Oggi, conclude Virgilia, il fascismo, oltre ad essere un regime di crudeltà e barbarie, è anche una dittatura del ridicolo. Esso ha risvegliato le forme più grottesche del sortilegio, del feticismo, della superstizione, del dogmatismo e della mitomania. Colui che in passato ha combattuto contro le assurdità delle religioni, dei miti e del dogma; oggi, “superando ogni limite del pudore, e della decenza si è autoproclamato ‘il genio tutelare inviato da Dio a governare le sorti del popolo italiano’”. La superstizione ha sostituito la ragione, la magia ha rimpiazzato il pensiero, il dogma ha preso il posto della verità e il feticismo è subentrato alla civiltà.
Questa è la terribile tragedia che il fascismo ha imposto al popolo italiano.

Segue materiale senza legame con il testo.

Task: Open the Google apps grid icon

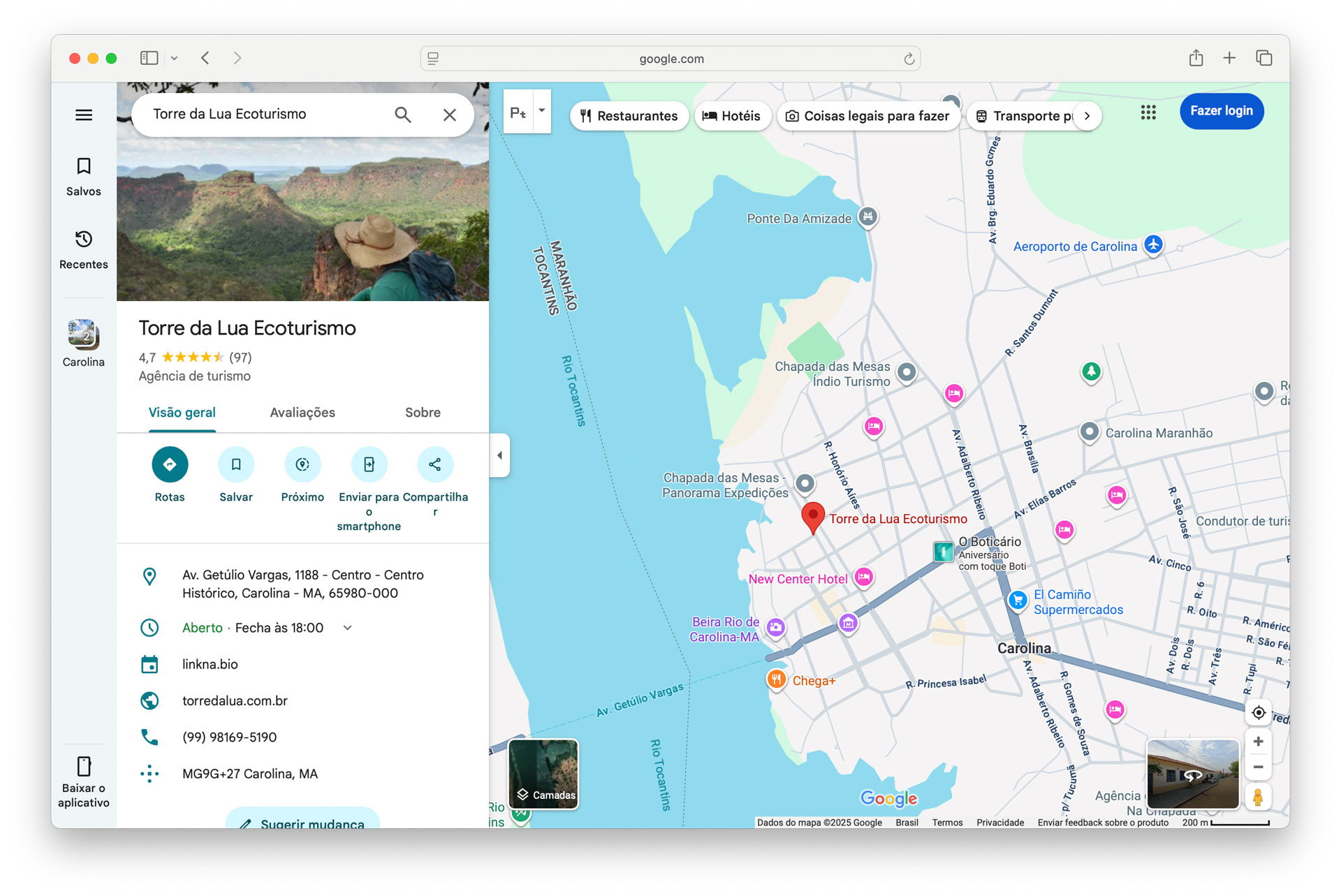Action: tap(1148, 112)
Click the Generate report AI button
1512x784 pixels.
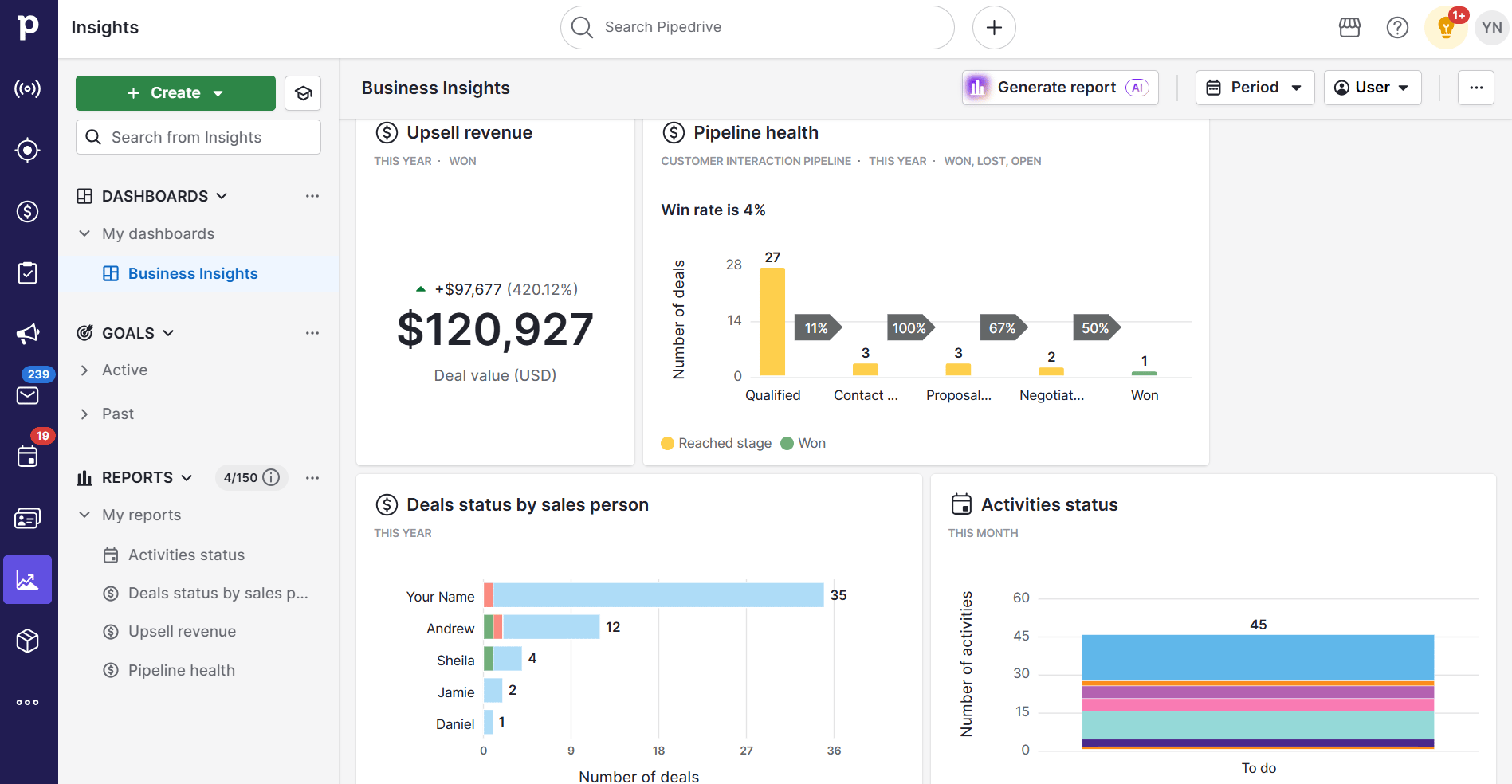click(x=1060, y=87)
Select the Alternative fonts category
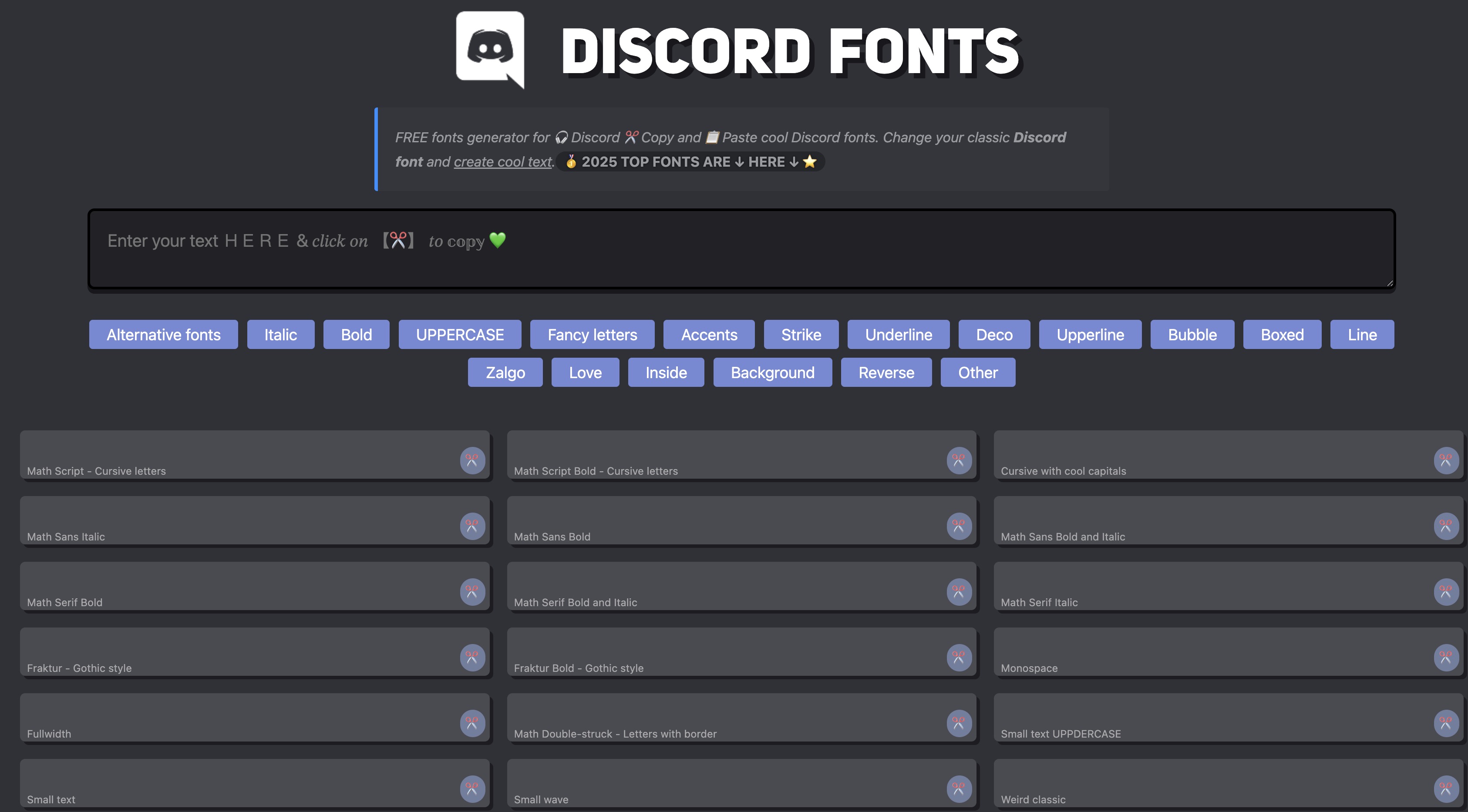Screen dimensions: 1468x812 point(164,334)
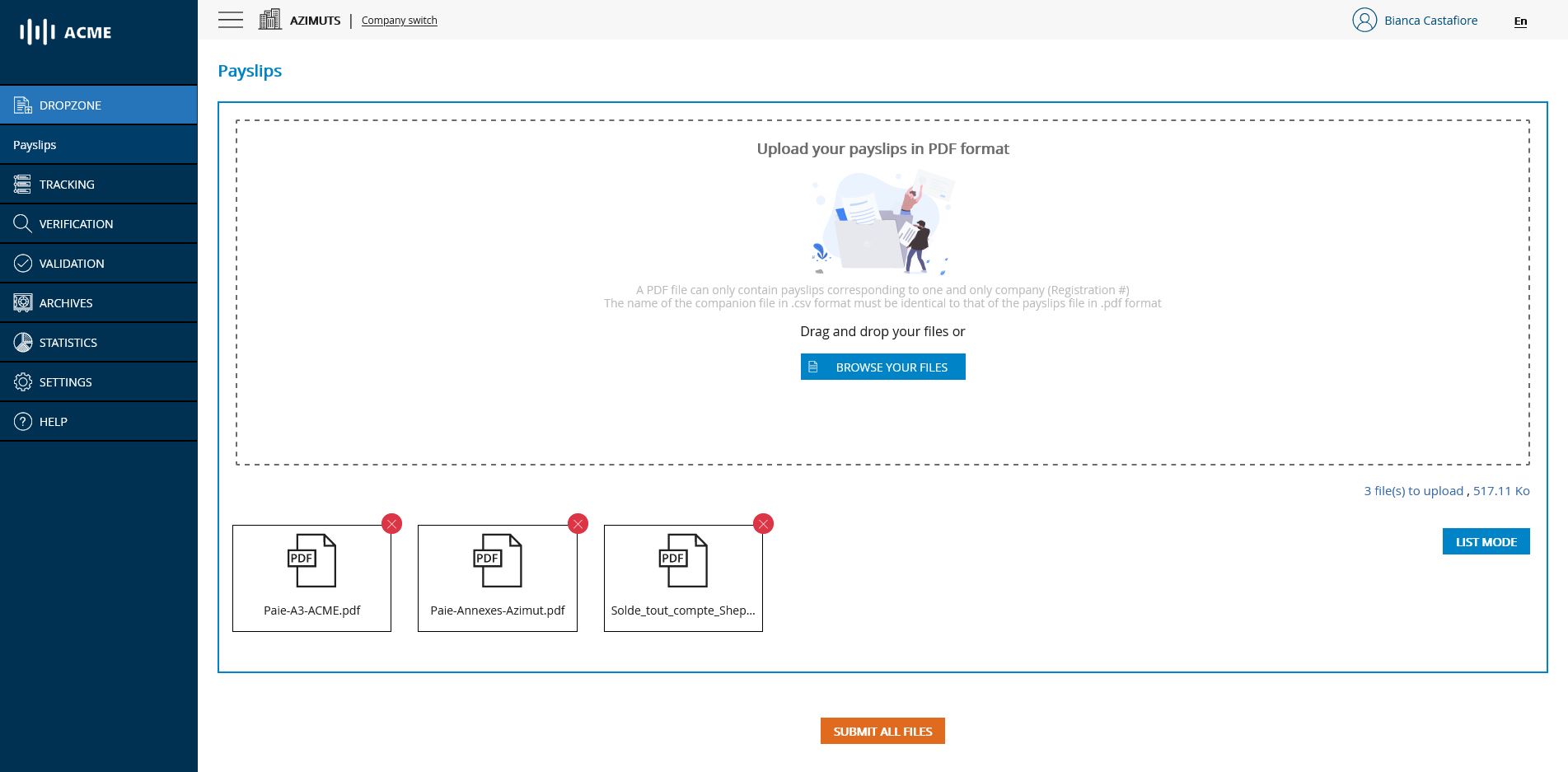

Virgilia propone ancora una volta la celebrazione degli scrittori, degli artisti, dei pensatori politici e dei radicali italiani. Questi uomini, ripete, rappresentano un modello di coraggio e sono una spinta alla ricerca della libertà. Essi incarnano lo spirito dell’internazionalismo, dell’antimperialismo, e dell’indipendenza intellettuale e offrono alla D’Andrea un modo per riconciliare l’internazionalismo, peculiarità dell’idea anarchica, con una sua particolarissima tendenza nazionalista.
Generazioni di antistatali e antinazionalisti italiani, anche anarchici, si servono della letteratura come via per venire a patti col nazionalismo.
Il nazionalismo emerge nella cultura italiana in seguito alla riscoperta, alla fine del diciannovesimo secolo, di una forte e secolare civiltà italiana che si era estesa da un capo all’altro del mondo occidentale, civilizzando l’Europa ed elevandola dai secoli bui del Medioevo. L’idea nazionalista, propria dei movimenti radicali di questi anni, sostiene la necessità di un movimento per uno stato nazionale. Essa differisce dal nazionalismo, che potremmo definire stato-centrista, che emerge in seguito all’indipendenza e all’unificazione italiana e si distingue, infine, dal razzismo e dal nazionalismo imperialista di Mussolini.
Con molta probabilità Virgilia avrebbe sostenuto Mazzini e Garibaldi.
Il primo perché rappresenta la personificazione di un patriottismo rivoluzionario; il secondo perché è pronto ad imbracciare le armi per la causa dell’unificazione italiana. Mazzini eguaglia la rivoluzione sociale alla democratizzazione e parla del patriottismo come di un prisma, attraverso il quale i gruppi nazionali oppressi avrebbero la naturale propensione al raggiungimento di una fratellanza spirituale. Garibaldi, del quale gli antifascisti italiani lodano l’internazionalismo e l’antimperialismo, è l’espressione di un socialismo umanitario.
Centrale appare, dunque, nel radicalismo della D’Andrea, e più in generale nel suo antifascismo, una definizione del nazionalismo inteso come disdegno per il carattere competitivo e oppressivo dello stato- nazione borghese e attaccamento per il paese di nascita.